Paginatekst>
Tien geboden voor de omgang van de kerk met twintigers kunnen nuttig zijn. Maar belangrijker zijn de Tien Geboden, door God zelf opgeschreven, door Mozes verkondigd en door Christus geconcretiseerd, voor twintigers en voor iedereen die Hem wil volgen, in leer en leven.

Kerkelijke eenheid – kiezen of delen

Op 1 april zag ik tweets van verschillende christelijke media voorbijkomen. Daarin werd gemeld dat vijf kerken die hun wortels in de Reformatie hebben, op weg zouden zijn naar een nauwere band. De PKN, de Gereformeerde Kerken vrijgemaakt, de Nederlandse Gereformeerde Kerken, de Christelijke Gereformeerde Kerken en de voortgezette Gereformeerde Kerken in Nederland zouden elkaars attestaties aanvaarden en elkaars leden als gastlid toelaten. Bovendien zouden ze hun kansels voor elkaars predikanten openstellen.

Aanvankelijk dacht ik aan een eenaprilgrap, hoewel ik daar niet zeker van was. Het leek me in elk geval geen geslaagde grap, want over bepaalde dingen moet je geen grappen maken. Maar al snel bleek dat van een grap geen sprake was. De volgende dag werd dat door een bericht in het Nederlands Dagblad bevestigd en toen was het geen 1 april meer. Maar misschien moeten we dit voorstel bij nadere beschouwing toch wel als een grap beschouwen, maar dan inderdaad wel als een hele slechte.

Overigens is het bericht veel te stellig. “Vijf protestantse kerken zijn van plan ‘bijzondere betrekkingen’ met elkaar aan te gaan: aanvaarding van elkaars (gast)leden en openstelling van elkaars preekstoelen.” Dat is nog maar de vraag: het gaat om voorstellen van deputaten. Vooralsnog zijn hun kerken helemaal niets van plan. De respectievelijke synodes moeten ermee akkoord gaan. Je mag aannemen dat de afgevaardigden hier nog wel iets over willen zeggen. Ik heb nog wel zoveel vertrouwen in het gezond verstand en het kritisch vermogen van op z’n minst een aantal afgevaardigden van vooral GKV en CGK dat ik me niet kan voorstellen dat deze voorstellen enthousiast omarmd zullen worden.

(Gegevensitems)
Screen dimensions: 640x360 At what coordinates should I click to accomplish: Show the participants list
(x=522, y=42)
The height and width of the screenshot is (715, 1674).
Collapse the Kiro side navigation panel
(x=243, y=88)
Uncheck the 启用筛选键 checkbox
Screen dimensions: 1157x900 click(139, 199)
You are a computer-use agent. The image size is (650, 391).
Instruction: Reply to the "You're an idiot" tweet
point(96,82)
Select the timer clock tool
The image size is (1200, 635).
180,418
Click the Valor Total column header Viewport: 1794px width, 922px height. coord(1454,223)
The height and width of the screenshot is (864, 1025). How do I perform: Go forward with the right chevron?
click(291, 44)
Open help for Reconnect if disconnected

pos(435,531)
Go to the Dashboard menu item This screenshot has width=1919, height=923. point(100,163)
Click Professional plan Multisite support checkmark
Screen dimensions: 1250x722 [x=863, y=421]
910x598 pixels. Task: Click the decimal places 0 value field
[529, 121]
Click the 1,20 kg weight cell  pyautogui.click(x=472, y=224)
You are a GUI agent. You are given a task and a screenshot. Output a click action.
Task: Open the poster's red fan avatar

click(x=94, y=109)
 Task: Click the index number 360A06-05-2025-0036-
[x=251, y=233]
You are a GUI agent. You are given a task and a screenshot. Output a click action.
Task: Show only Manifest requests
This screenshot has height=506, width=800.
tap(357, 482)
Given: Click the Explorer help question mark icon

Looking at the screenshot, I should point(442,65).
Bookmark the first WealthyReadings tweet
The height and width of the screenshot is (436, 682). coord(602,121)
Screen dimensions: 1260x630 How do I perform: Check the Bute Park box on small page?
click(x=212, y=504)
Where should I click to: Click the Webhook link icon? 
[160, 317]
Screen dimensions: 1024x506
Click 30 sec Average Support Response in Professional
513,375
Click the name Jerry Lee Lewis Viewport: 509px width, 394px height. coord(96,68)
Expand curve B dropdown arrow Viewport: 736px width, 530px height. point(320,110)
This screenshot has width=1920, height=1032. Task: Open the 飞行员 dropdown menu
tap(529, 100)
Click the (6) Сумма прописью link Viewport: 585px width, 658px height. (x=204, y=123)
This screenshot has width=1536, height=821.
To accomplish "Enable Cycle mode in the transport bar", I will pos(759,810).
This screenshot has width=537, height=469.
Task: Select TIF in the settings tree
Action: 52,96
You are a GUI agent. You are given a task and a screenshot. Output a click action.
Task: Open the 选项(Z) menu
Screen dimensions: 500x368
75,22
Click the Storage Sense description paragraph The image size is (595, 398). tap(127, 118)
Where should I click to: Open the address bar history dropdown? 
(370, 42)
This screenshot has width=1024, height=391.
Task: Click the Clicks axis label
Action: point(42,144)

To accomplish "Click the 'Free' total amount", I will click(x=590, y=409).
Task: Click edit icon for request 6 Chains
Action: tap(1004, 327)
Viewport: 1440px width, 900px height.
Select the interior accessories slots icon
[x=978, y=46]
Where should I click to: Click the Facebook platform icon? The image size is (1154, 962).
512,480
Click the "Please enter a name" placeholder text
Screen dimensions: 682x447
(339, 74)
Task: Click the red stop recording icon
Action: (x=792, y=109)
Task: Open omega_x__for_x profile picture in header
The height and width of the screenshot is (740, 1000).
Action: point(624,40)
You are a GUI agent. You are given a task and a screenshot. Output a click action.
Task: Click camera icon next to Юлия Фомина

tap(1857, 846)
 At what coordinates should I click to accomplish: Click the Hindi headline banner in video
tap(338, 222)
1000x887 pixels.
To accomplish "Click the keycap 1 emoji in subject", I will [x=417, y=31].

Opdrachten>
**A)** Druk uit de tekst over kerkelijke eenheid het gedeelte van "Tien geboden voor" tot en met "elkaars predikanten openstellen." woordelijk af.
**B)** Vertaal deze zin uit de tekst over kerkelijke eenheid naar het Engels: "Vooralsnog zijn hun kerken helemaal niets van plan."
**C)** Noem alle kerken die volgens de tekst over kerkelijke eenheid op weg zouden zijn naar een nauwere band.
Baseer je uitsluitend op de tekst over kerkelijke eenheid.

Jouw antwoorden>
**A)**
Tien geboden voor de omgang van de kerk met twintigers kunnen nuttig zijn. Maar belangrijker zijn de Tien Geboden, door God zelf opgeschreven, door Mozes verkondigd en door Christus geconcretiseerd, voor twintigers en voor iedereen die Hem wil volgen, in leer en leven.

Kerkelijke eenheid – kiezen of delen

Op 1 april zag ik tweets van verschillende christelijke media voorbijkomen. Daarin werd gemeld dat vijf kerken die hun wortels in de Reformatie hebben, op weg zouden zijn naar een nauwere band. De PKN, de Gereformeerde Kerken vrijgemaakt, de Nederlandse Gereformeerde Kerken, de Christelijke Gereformeerde Kerken en de voortgezette Gereformeerde Kerken in Nederland zouden elkaars attestaties aanvaarden en elkaars leden als gastlid toelaten. Bovendien zouden ze hun kansels voor elkaars predikanten openstellen.

**B)** For now, their churches are not planning anything at all.

**C)**
- de PKN
- de Gereformeerde Kerken vrijgemaakt
- de Nederlandse Gereformeerde Kerken
- de Christelijke Gereformeerde Kerken
- de voortgezette Gereformeerde Kerken in Nederland